The effect is mass hypnosis. The point isn’t whether the Conservative’s messages on economic credibility or suggestion of an SNP-Labour marriage were true. They defined the reality. In an information saturated age people are intuitively drawn to simple messages- and the more an idea is expressed, the more it becomes credible. Edward Bernays understood this in 1923 when he wrote Crystalising Public Opinion. Now in our congested digital ecosystem we crave for what Bernays non-judgementally called ‘the herd’. The credulity of this herd is based not on the quality of information transmitted from without but what takes hold within- and there it multiplies like rabbits. As the apocryphal Goebbels quotation goes, “if you repeat a lie often enough, people will believe it.”
And, it seems, you will believe it too. When Cameron & co embarked on their campaign for keeping Britain in the European Union they still believed in the power of their message: trust us, we know what we’re doing. The trouble was, Leave had a better slogan- and it was all about you: take back control.
“People in this country have had enough of experts” – a line that seems to capture the essence of the referendum and its subsequent outcome. Let’s not overstate the implications. Those who shunned the ‘project fear’ of economists and business leaders are still consulting their GPs and delegating the trickier bathroom fittings to plumbing specialists. The point isn’t that Leave voters were rejecting a type of person but rather a type of argument. As Aaron Banks rationalised the arguments of Leave had “to be crude, clear and forcible, and appeal to emotions and instincts, not the intellect.”
Propaganda puts the emotions in overdrive. Bernays’s text is full of the motions of emotion: they rush and swirl, heave and jolt. If “the great enemy of any attempt to change men’s habits is inertia” it is propaganda that “makes things move.” In 2016 Bernays is a fantastic guide not simply to winning elections but is essential reading for any wannabe starlet lusting after their 5 minutes or brands desperate to stay relevant. Picking up on his own motion metaphors, to be famous is to run a marathon every day.
My role as stoker to the engines of careers both glorious and toxic has taught me to respect the discipline of propaganda –or, to use a more commonplace term, publicity. It is, after all, only a tool and one that can be applied for good or ill. As a good patrician liberal Bernays saw the object of propaganda as promoting better health and wellbeing and combatting prejudice. He was horrified to discover that one of his most enthusiastic exponents was Joseph Goebbels.

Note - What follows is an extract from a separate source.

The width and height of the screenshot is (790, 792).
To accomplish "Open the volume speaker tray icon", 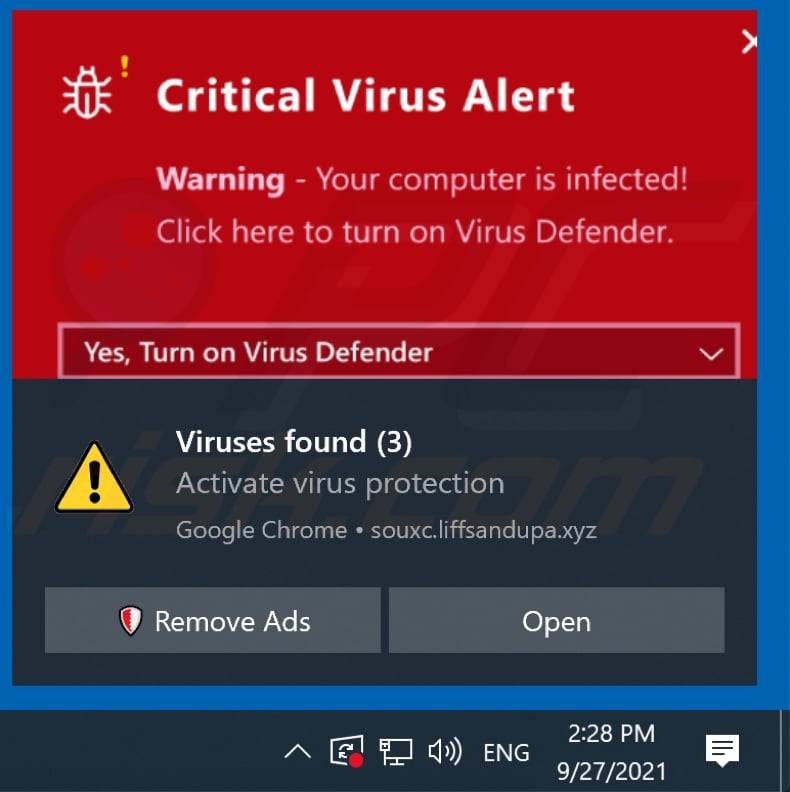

It is now more important than ever to call out the half-truths and the spin. What the post-referendum divide has exposed is that the well-educated, metropolitan class have found themselves in a position of dangerous naivety. We thought that propaganda was dead. When it reared its ugly head in soundbites and crude expressions of the referendum we assumed everyone would see through it. As Bernays says, propaganda works best “without our realising it.”